_EXERCISE REQUIREMENTS_. Look through the records below for the line with "Select Suunto D6 dive computer". Return that line and each one after it up to and including the line with "Task: Open the charte d'utilisation link", exactly.

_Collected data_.
=== Begin Enclosure ===

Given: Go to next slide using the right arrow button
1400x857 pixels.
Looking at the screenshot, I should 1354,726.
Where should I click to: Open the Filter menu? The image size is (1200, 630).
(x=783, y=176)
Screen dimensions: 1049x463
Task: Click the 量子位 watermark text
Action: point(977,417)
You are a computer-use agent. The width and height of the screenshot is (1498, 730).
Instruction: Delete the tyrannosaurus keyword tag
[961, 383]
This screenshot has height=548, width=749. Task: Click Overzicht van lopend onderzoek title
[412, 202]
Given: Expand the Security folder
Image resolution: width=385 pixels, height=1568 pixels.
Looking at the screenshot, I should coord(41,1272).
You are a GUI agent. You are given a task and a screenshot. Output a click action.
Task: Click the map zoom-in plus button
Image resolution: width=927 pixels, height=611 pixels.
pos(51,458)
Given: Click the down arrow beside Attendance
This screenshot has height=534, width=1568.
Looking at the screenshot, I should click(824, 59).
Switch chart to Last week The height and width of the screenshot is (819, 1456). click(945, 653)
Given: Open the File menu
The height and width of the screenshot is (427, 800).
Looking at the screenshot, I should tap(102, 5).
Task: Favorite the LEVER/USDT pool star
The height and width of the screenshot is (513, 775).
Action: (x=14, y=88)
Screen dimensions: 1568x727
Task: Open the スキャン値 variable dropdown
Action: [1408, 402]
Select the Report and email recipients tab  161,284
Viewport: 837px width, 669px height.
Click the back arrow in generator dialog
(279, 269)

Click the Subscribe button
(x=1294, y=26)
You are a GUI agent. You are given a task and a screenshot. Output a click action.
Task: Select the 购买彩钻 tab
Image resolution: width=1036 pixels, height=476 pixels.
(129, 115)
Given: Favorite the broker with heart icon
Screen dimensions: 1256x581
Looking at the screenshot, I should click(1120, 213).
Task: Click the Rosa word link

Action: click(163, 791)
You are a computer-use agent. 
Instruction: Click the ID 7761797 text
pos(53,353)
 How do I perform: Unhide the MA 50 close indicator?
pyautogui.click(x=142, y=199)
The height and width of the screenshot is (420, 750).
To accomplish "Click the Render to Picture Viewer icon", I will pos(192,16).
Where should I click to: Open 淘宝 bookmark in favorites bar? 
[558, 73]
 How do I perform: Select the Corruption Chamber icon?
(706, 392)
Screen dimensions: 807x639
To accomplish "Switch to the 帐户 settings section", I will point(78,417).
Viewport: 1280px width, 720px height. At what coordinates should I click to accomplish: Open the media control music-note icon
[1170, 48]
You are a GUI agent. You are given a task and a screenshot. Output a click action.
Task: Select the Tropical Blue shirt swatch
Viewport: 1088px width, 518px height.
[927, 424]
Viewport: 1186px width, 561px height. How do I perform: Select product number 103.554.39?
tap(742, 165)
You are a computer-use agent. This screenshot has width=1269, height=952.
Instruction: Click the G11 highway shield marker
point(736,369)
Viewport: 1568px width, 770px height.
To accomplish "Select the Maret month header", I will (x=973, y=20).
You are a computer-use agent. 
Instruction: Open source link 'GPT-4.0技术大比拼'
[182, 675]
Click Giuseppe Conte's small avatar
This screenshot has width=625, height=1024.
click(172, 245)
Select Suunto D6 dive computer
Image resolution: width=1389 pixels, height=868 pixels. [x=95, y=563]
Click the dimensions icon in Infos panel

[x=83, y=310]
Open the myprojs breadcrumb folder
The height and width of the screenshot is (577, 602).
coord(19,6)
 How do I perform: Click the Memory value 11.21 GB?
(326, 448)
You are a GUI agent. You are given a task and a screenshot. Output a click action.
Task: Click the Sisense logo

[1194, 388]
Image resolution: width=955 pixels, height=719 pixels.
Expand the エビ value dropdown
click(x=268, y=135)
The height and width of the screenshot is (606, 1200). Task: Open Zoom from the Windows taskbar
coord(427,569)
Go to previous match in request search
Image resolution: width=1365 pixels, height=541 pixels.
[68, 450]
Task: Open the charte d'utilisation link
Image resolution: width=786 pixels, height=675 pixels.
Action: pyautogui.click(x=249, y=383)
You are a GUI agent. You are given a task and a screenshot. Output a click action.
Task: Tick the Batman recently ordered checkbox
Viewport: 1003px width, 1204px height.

=== End Enclosure ===

_ANSWER BOX_.
Select Suunto D6 dive computer
Image resolution: width=1389 pixels, height=868 pixels. [x=95, y=563]
Click the dimensions icon in Infos panel

[x=83, y=310]
Open the myprojs breadcrumb folder
The height and width of the screenshot is (577, 602).
coord(19,6)
 How do I perform: Click the Memory value 11.21 GB?
(326, 448)
You are a GUI agent. You are given a task and a screenshot. Output a click action.
Task: Click the Sisense logo

[1194, 388]
Image resolution: width=955 pixels, height=719 pixels.
Expand the エビ value dropdown
click(x=268, y=135)
The height and width of the screenshot is (606, 1200). Task: Open Zoom from the Windows taskbar
coord(427,569)
Go to previous match in request search
Image resolution: width=1365 pixels, height=541 pixels.
[68, 450]
Task: Open the charte d'utilisation link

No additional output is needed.